======== Brano del documento

Come avrà mai fatto? L’ha veramente fatto con cognizione e scienza sedendosi a tavolino con i suoi employees, durante un webinar, in un full brain storming, con target focused taylor maiden, per uso e beneficio del consumer guest finale?

Sento Eduardo De Filippo dalla tomba chiedere:

Ma se simm’ tutt’ italià… pecchè parlamm increse?

Non lo so caro amico mio, ma tanto non ci capiamo lo stesso, anche parlando “increse”.

Cosa fa in queste situazioni il guastafeste Renzo Ruzzenstein (che vorrei essere tanto io, sì un Ruzzenstein, ma non ditelo a nessuno…)? Cosa fa Ruzzenstein? Dice una cosa a caso, ma non per questo meno fantasiosa e ficcante; per esempio, quando devo scavalcare il risponditore automatico delle carte di credito e/o finanziarie/banca, alla richiesta di digitare il mio nome o il numero della pratica - proprio perché le opzioni proposte non sono mai attinenti con la mia richiesta, dico cose senza senso, tipo: (Banca) “Digitare o dire il numero della pratica per cui si vuole l’annullamento del conto”. (Io): “A’ pizza o’ sole o’ mandolin’”, oppure “Di Gullitt non Van Basten!” bei tempi… ari sigh!.

Miracolo! La voce registrata dice: “L’opzione non è stata riconosciuta, le passiamo subito un operatore”. “Grazie, troppo buoni”, (oh dèh!) rispondo io. Oh dèh/ dèh!=espressione dialettale livornese che si può tradurre con: acciderbolina, finalmente, oppure ce l’avete fatta! Oppure ancora Dai!!! Ma va?

Stupore misto a rassegnazione, misto a furore, furore classico semplice, semplice sopportazione, stoicismo, resilienza: espressione un po’ di stampo anglosassone, aperta a numerosi significati (fine nota di redazione). Dèh!

Poteri andare all’infinito, ma la cosa su cui sono focus oriented, totally full immersion è il fatto che tutta questa tecnologia rende l’essere umano che vi si nasconde dietro un’idiota privo di senso pratico, uno scansafatiche, una persona ostile ma senza esporsi in primo piano… della serie, mandami un’email e poi/forse/mai la leggerò… intanto mi ti sono levato di torno.

================
======== Record di dati

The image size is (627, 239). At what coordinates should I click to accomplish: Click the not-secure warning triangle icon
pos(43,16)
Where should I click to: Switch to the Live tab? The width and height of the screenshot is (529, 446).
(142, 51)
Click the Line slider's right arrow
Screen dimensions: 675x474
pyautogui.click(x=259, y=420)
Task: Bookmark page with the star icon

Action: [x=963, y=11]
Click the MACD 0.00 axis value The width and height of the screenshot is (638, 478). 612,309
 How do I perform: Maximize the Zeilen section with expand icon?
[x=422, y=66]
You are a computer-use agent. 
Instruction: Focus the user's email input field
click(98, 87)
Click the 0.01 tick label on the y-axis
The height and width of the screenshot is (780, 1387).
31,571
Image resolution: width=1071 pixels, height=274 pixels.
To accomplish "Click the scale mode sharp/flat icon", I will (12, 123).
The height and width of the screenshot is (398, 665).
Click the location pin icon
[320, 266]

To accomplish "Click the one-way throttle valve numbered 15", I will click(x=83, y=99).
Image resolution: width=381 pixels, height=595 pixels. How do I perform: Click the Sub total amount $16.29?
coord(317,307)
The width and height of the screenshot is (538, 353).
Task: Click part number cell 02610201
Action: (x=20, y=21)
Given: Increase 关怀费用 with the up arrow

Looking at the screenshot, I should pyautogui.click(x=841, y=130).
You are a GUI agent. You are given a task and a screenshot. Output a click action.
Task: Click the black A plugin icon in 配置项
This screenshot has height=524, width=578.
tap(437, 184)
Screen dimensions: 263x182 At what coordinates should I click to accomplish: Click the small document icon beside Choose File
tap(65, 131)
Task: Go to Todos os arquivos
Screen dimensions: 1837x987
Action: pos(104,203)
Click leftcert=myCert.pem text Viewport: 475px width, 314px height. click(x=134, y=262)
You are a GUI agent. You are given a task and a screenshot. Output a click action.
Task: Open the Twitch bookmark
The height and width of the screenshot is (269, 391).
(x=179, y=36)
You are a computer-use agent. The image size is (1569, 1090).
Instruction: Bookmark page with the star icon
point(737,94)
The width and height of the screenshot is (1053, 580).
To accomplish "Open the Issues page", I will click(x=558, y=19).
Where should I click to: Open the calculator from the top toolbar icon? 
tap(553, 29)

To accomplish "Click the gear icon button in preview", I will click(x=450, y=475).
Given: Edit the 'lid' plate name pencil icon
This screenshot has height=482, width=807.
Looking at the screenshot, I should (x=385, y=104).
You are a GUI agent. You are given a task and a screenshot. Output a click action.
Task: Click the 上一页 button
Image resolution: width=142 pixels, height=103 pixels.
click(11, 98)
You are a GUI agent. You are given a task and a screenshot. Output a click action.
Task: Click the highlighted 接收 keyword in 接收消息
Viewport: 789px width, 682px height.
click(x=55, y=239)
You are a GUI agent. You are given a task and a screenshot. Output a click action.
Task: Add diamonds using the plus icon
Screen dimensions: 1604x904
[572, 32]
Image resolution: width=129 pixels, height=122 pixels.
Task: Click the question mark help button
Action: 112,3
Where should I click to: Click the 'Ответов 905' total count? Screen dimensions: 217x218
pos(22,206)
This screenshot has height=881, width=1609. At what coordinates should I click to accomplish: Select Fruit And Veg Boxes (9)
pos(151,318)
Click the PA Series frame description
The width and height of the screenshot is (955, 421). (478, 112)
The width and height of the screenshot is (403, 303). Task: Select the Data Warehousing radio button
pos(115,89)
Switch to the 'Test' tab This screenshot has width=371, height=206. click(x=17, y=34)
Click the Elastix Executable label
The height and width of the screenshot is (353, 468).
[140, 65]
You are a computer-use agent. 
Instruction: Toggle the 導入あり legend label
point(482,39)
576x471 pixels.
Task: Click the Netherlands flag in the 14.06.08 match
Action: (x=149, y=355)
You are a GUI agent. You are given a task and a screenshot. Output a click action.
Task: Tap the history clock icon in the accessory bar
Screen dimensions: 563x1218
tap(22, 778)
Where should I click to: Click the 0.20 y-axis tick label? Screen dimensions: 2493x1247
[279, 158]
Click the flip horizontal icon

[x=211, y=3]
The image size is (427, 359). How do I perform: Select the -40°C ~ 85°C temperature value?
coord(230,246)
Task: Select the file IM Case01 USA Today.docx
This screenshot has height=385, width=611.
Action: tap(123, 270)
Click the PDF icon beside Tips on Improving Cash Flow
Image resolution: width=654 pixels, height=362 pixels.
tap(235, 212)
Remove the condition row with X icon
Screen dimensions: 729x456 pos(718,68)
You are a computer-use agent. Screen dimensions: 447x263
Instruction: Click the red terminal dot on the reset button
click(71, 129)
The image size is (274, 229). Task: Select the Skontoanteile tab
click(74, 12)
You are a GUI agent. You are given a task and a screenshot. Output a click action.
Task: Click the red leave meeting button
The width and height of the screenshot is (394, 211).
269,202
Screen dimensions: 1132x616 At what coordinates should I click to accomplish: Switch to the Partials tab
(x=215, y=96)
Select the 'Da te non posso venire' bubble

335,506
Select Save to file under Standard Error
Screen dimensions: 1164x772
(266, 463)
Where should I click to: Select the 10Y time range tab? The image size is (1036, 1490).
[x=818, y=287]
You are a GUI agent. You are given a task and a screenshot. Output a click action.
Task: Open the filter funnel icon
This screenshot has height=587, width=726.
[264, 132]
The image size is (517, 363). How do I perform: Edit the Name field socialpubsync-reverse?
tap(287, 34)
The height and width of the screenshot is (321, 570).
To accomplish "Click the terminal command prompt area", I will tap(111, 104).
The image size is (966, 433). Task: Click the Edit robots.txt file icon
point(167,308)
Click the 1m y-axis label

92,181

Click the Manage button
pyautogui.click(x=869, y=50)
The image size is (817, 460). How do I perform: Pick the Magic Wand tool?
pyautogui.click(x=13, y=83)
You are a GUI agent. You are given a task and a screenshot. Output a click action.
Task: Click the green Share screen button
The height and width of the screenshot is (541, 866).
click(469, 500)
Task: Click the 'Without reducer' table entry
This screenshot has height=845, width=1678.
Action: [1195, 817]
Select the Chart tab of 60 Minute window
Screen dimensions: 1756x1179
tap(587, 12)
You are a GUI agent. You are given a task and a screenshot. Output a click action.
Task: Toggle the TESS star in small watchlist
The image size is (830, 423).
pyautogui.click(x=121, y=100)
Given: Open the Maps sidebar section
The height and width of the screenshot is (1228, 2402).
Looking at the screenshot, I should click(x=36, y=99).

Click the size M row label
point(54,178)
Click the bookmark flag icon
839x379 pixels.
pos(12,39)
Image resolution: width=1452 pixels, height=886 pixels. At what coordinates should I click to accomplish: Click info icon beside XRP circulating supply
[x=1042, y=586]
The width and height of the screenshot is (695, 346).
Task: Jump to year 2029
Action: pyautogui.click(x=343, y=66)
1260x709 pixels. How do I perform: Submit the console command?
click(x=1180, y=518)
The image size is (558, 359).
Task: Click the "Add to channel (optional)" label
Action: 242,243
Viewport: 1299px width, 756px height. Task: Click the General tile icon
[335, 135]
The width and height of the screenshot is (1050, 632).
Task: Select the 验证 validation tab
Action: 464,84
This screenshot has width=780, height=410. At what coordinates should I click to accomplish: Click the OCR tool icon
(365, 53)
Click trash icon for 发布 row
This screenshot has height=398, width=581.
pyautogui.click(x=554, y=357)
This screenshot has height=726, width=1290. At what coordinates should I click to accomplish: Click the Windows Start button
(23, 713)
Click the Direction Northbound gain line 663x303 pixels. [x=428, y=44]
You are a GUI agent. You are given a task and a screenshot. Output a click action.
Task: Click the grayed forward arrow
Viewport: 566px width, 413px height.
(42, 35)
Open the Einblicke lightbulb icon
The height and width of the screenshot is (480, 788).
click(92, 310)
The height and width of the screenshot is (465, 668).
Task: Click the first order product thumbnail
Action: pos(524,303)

================

**Cosa fare**
Rispondi per favore a queste domande sul brano:
(a) Chi viene immaginato mentre chiede dalla tomba perché si parla "increse"?
(b) Che cosa dice la voce registrata dopo le frasi senza senso pronunciate al risponditore automatico?
(c) Di quale parlata è l'espressione "dèh"?

**Risposta attesa**
(a) Eduardo De Filippo.
(b) "L’opzione non è stata riconosciuta, le passiamo subito un operatore".
(c) Livornese.